Beaucoup de ces choses, c’est Tim qui me les a expliquées. Ses études sur le sujet faisaient partie de son éducation chrétienne. L’ancien monde avait vu surgir les religions gréco-romaines, qui se consacraient à triompher du destin en ayant recours à un dieu au-delà des sphères planétaires, un dieu capable de court-circuiter les « influences astrales », comme on disait en ce temps-là. Pour notre part, maintenant, nous parlons de l’influence de mort contenue dans l’A.D.N. et du script psychologique calqué sur d’autres personnes, amis ou parents. C’est la même chose ; c’est le déterminisme qui vous tue quoi que vous fassiez. Une puissance extérieure à vous doit intervenir pour altérer la situation ; vous ne pouvez pas le faire vous-même, car la programmation vous pousse à accomplir l’acte qui vous détruira ; l’acte est accompli avec l’idée qu’il vous sauvera, alors qu’en fait il vous livre au sort auquel vous voulez échapper.

Tim savait tout cela. Ça ne l’a pas aidé. Mais il a fait de son mieux ; il a essayé.
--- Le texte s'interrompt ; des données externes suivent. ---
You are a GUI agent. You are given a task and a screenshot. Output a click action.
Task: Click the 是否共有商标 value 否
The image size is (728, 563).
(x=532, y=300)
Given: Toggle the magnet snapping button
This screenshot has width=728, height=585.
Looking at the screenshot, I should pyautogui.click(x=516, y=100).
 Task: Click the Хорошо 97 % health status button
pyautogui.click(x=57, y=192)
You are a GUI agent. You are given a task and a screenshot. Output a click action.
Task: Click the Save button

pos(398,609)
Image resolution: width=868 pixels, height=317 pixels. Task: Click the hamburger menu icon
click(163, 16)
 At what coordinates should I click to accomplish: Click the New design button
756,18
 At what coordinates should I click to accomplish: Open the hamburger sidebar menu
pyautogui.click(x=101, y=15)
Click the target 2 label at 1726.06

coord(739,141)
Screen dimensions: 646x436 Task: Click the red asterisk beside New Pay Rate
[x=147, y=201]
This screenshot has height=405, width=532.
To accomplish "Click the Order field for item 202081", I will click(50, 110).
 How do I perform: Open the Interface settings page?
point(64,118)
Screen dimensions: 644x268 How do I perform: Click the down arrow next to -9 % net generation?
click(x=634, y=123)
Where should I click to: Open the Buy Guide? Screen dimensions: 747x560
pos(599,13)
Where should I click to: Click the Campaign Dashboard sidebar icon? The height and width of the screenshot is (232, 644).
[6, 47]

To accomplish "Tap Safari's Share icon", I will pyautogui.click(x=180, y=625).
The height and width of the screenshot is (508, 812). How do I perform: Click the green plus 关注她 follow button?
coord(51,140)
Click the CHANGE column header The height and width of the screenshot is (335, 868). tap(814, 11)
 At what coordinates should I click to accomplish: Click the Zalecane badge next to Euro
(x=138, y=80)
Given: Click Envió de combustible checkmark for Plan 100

Les gens qui ont l’esprit pratique ne font pas ce que Jeff et Kirsten avaient fait ; les gens qui ont l’esprit pratique luttent contre cette tendance parce que c’est une tendance romantique, une faiblesse. C’est de la passivité et de l’abandon. Tim pouvait ne pas tenir compte de la mort de son fils dans la mesure où il la considérait comme unique, en partant du principe qu’il n’y avait pas de risque de contagion ; mais quand Kirsten eut suivi le même chemin, Tim fut obligé de changer d’avis, de revenir à la mort de Jeff et de la réévaluer. Il y voyait maintenant les origines du désastre ultérieur, et il voyait ce désastre prendre forme pour lui-même. Ce qui l’amenait à larguer toutes les notions absurdes qu’il avait amassées au début après la mort de Jeff, toutes les idées étranges et miteuses associées avec l’occulte, pour reprendre les épithètes appropriées employées par Menotti. Tim avait soudainement compris qu’il s’était assis à la table dans le petit salon de Mme Flora, dans le dessein d’entrer en contact avec des esprits – dans le dessein, en réalité, de s’abandonner à la folie. Désormais il se comportait de la manière qui l’avait caractérisé tout au long de sa vie : il renonçait à cette voie pour en chercher une autre ; il jetait cette cargaison pernicieuse et se mettait en quête, pour la remplacer, de quelque chose de plus stable, de plus durable et solide. Si on veut sauver le navire, il faut parfois lancer par-dessus bord la cargaison. Ce moment ne survient que lorsque le navire est en danger, ce qui était maintenant le cas de Tim. Le Dr Garret avait prononcé la malédiction sur Kirsten et sur lui. La première partie de la prophétie s’était révélée exacte. Tim pouvait donc s’attendre à être le suivant. Il existe des procédures d’urgence. Elles sont employées par ceux qui sont dans une situation désespérée et ceux qui sont astucieux. Tim était les deux. Par la force des choses. Il connaissait la différence entre le navire (qu’on ne peut pas sacrifier) et la cargaison (qu’on peut sacrifier). Il se considérait comme le navire. Et il considérait sa croyance aux esprits, au retour de son fils de l’autre monde, comme la cargaison. Cette claire distinction était son avantage. Se débarrasser de ses croyances ne compromettait rien pour lui. Et il existait une légère chance pour que cela pût le sauver.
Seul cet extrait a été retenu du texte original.